This study addresses the challenge of transferring high-information, yet scarce, spatial transcriptomics–derived tissue microenvironment structures to widely available but lower-resolution hematoxylin and eosin (H&E) histology images. The authors propose a cross-modal knowledge distillation framework that leverages paired spatial transcriptomics and H&E images to distill transcriptome-defined microenvironmental knowledge into a model operating solely on H&E inputs. This approach represents the first successful cross-modal transfer of microenvironmental architecture from spatial transcriptomics to histological imaging. It significantly outperforms morphology-based unsupervised baselines across diverse tissue types and disease contexts, accurately reconstructing biologically interpretable cellular neighborhood structures without requiring transcriptomic data and demonstrating strong generalization to unseen samples.

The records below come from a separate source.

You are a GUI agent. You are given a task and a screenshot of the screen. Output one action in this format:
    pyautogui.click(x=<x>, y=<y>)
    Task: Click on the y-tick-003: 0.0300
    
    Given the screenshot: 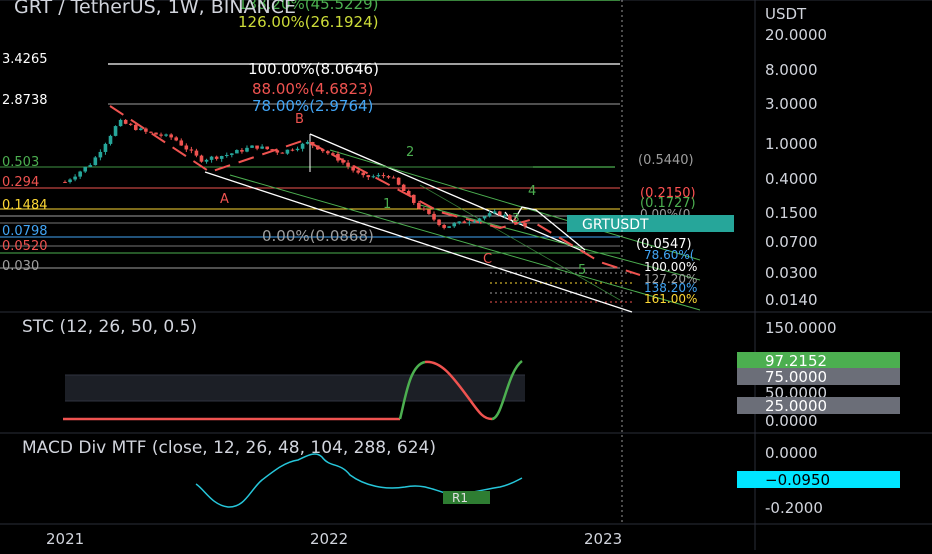 What is the action you would take?
    pyautogui.click(x=792, y=273)
     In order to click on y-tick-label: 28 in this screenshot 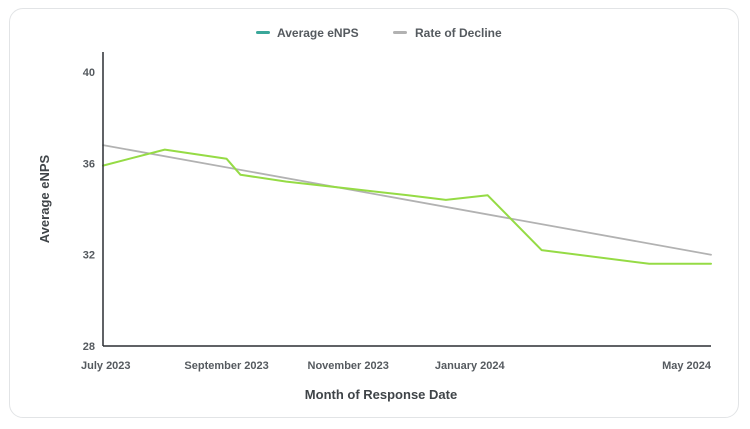, I will do `click(89, 347)`.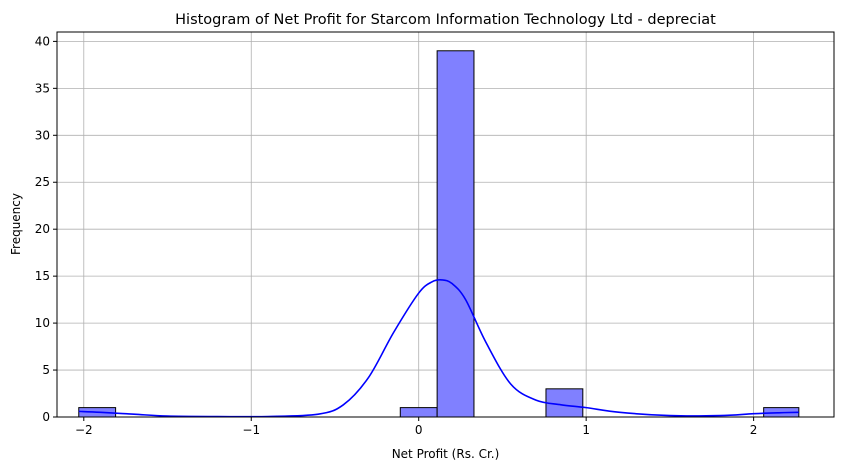 The width and height of the screenshot is (841, 470). What do you see at coordinates (42, 323) in the screenshot?
I see `y-tick-label: 10` at bounding box center [42, 323].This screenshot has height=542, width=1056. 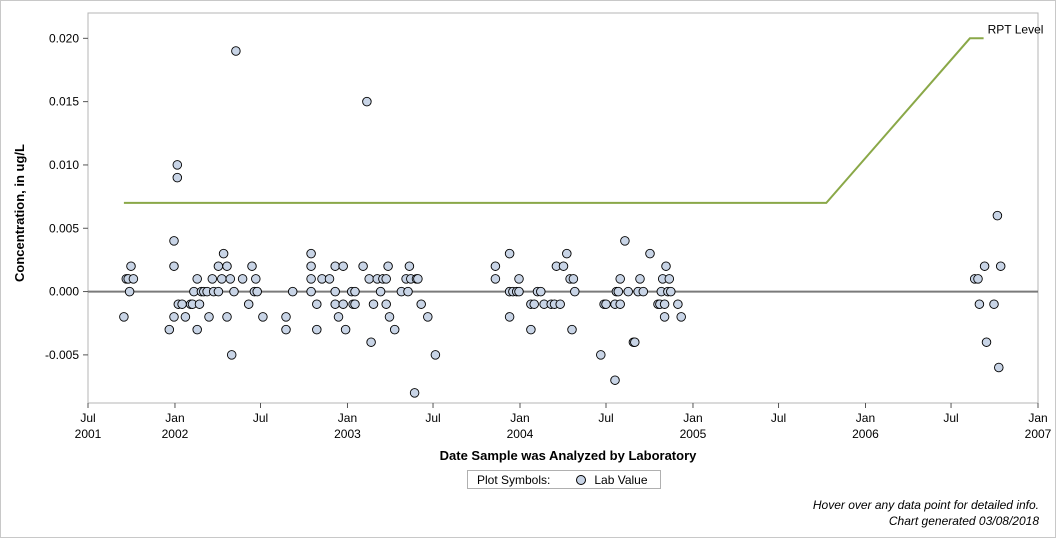 What do you see at coordinates (62, 355) in the screenshot?
I see `y-tick-label: -0.005` at bounding box center [62, 355].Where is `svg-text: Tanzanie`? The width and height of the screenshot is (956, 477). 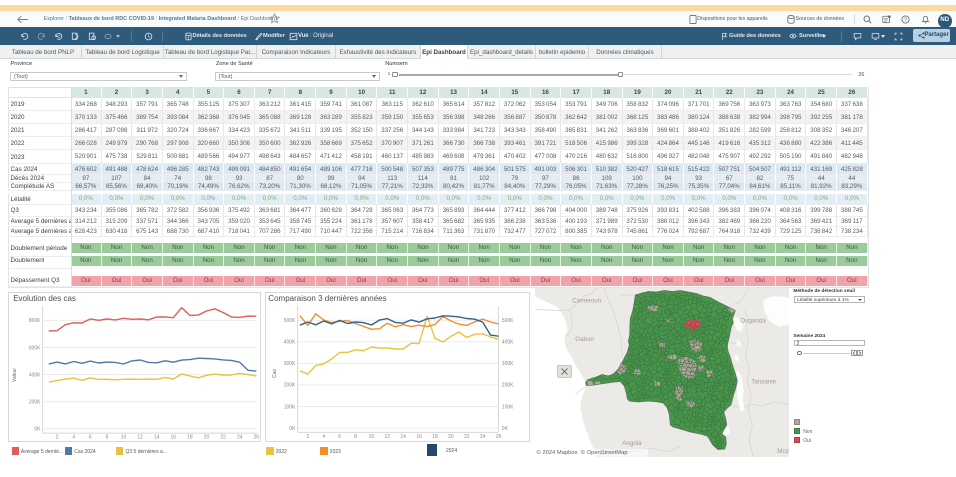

Spatial transcriptomics provides a molecularly rich description of tissue organization, enabling unsupervised discovery of tissue niches -- spatially coherent regions of distinct cell-type composition and function that are relevant to both biological research and clinical interpretation. However, spatial transcriptomics remains costly and scarce, while H&E histology is abundant but carries a less granular signal. We propose to leverage paired spatial transcriptomics and H&E data to transfer transcriptomics-derived niche structure to a histology-only model via cross-modal distillation. Across multiple tissue types and disease contexts, the distilled model achieves substantially higher agreement with transcriptomics-derived niche structure than unsupervised morphology-based baselines trained on identical image features, and recovers biologically meaningful neighborhood composition as confirmed by cell-type analysis. The resulting framework leverages paired spatial transcriptomic and H&E data during training, and can then be applied to held-out tissue regions using histology alone, without any transcriptomic input at inference time.